Jaelani (2019) mengungkapkan bagaimana pemerintah kolonial Hindia Belanda menyatukan aspek moralitas dan kesehatan ke dalam tata kelola sosial mereka. Melalui regulasi yang memadukan kontrol administratif dengan penilaian moral, negara tidak hanya mengatur tubuh tetapi juga mendisiplinkan seksualitas masyarakat. Jejak kolonial ini nyatanya masih mewarnai kebijakan kontemporer saat ini, terutama dalam kuatnya penekanan kontrol terhadap apa yang dilabeli sebagai “perilaku seksual berisiko”.

Sebelum intervensi kolonial, banyak kosmologi lokal di Indonesia memahami kesehatan secara relasional dan komunal. Dalam pandangan ini, penyakit tidak dilihat sebagai kegagalan pribadi, melainkan sebagai gangguan terhadap keseimbangan antara individu, komunitas, dan alam semesta.

Kolonialisme Barat membawa cara pandang baru yang menekankan tanggung jawab individu. Logika medis ini kemudian bertemu dengan pengaruh agama-agama formal yang memperketat aturan moral masyarakat. Akibatnya, kepercayaan lokal yang dulunya mengutamakan kebersamaan mulai ditinggalkan. Penyakit tidak lagi dianggap sebagai masalah sosial, melainkan dicap sebagai “kegagalan moral” seseorang.

​Melalui proses ini, penyakit seperti HIV tidak lagi dipahami sebagai dampak dari ketimpangan struktural atau masalah sosial yang luas. Sebaliknya, ia direduksi menjadi persoalan ‘dosa’ atau kesalahan perilaku individu. Pergeseran inilah yang menjadi akar mengapa penderita HIV sering kali dikucilkan; mereka dianggap telah gagal menjaga kesalehan pribadinya, bukan sebagai anggota komunitas yang membutuhkan pemulihan bersama.

Dengan demikian, keterkaitan antara HIV dan agama tidak bisa dipahami semata sebagai ekspresi budaya. Ia terbentuk dalam sejarah panjang kolonialitas yang mengkonstruksi  standar tentang tubuh, seksualitas, dan kesalehan.

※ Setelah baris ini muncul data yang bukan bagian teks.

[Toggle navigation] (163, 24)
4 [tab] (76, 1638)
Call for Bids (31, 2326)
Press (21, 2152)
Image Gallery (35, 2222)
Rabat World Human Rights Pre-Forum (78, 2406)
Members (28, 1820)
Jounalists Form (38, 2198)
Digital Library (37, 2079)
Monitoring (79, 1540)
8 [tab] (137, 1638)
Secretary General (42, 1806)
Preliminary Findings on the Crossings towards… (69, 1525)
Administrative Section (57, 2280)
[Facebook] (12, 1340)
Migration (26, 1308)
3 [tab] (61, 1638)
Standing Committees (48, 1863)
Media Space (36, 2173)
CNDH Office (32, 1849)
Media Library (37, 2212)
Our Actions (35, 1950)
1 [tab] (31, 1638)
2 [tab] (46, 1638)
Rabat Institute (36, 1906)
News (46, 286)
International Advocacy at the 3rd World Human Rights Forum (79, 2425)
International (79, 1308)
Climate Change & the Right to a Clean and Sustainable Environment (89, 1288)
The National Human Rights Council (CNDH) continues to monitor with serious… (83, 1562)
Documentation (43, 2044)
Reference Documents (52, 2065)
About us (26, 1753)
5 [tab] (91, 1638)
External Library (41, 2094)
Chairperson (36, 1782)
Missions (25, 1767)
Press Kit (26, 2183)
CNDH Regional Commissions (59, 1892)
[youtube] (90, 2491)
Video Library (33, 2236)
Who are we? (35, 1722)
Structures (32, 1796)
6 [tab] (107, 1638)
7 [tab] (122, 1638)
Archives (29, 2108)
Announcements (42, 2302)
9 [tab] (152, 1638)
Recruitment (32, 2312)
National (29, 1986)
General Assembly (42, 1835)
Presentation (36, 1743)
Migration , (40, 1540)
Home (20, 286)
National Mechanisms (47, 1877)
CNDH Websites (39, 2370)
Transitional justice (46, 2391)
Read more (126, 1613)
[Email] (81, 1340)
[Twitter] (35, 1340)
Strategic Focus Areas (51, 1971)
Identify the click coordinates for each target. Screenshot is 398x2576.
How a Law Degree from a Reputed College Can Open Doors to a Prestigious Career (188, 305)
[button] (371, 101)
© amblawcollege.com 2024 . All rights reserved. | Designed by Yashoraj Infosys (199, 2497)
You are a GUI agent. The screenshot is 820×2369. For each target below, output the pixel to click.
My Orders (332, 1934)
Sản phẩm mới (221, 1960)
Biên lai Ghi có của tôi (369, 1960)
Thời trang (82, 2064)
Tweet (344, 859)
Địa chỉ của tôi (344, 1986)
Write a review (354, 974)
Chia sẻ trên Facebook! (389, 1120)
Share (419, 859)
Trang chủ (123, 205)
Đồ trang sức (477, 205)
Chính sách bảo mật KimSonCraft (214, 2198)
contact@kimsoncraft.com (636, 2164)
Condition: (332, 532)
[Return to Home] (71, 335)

Bahasa, Stigma, dan Agensi Anak Muda

Selama HIV terus dibicarakan sebagai konsekuensi dosa atau kegagalan moral, stigma akan tetap bertahan. Mengubah kebijakan tanpa mengubah bahasa hanya akan menghasilkan pergeseran administratif, bukan transformasi sosial. Dalam perspektif analisis wacana, perubahan praktik sosial dimulai dari perubahan cara berbicara (Fairclough, 2003). Jika bahasa moral digeser menuju bahasa hak, keadilan, dan struktur, maka makna sosial HIV juga dapat bergeser.

Sebagai Orang dengan HIV dan bagian dari komunitas advokasi HIV penulis menyadari bahwa stigma sering kali hadir lebih dulu dalam bahasa sebelum ia terasa dalam perlakuan langsung. Ia muncul dalam candaan, dalam khotbah, dalam diskusi kebijakan yang berbicara tentang tubuh seolah-olah tubuh itu milik publik.

Di sinilah peran anak muda menjadi signifikan. Melalui jaringan advokasi berbasis komunitas seperti Inti Muda Jawa Barat, generasi muda tidak lagi memposisikan diri sebagai objek intervensi atau sekadar angka dalam laporan donor. Mereka memproduksi narasi alternatif, menolak bahasa birokrasi yang kaku, dan menegaskan bahwa pengalaman hidup mereka adalah sumber pengetahuan yang sah.

Intervensi terhadap ideologi memerlukan produksi makna baru yang menantang asosiasi lama (van Dijk, 2006). Ketika anak muda berbicara tentang HIV dalam kerangka hak dan kemanusiaan, mereka bukan hanya menantang stigma. Mereka sedang membongkar sistem kategorisasi yang mengubah penyakit menjadi penghakiman.

Dekolonisasi advokasi HIV berarti membongkar logika yang menghubungkan penyakit dengan nilai moral. Dalam perspektif analisis wacana kritis, perubahan praktik sosial dimulai dari perubahan cara berbicara (Fairclough, 2003). Jika bahasa moral digeser menuju bahasa hak, keadilan, dan struktur, maka makna sosial HIV juga dapat berubah.

Intervensi terhadap ideologi memerlukan produksi makna alternatif yang menantang asosiasi lama (van Dijk, 2006). Dalam konteks ini, kerja anak muda dan komunitas menjadi penting karena mereka tidak hanya menantang stigma, tetapi juga menantang sistem kategorisasi yang mengubah penyakit menjadi penghakiman.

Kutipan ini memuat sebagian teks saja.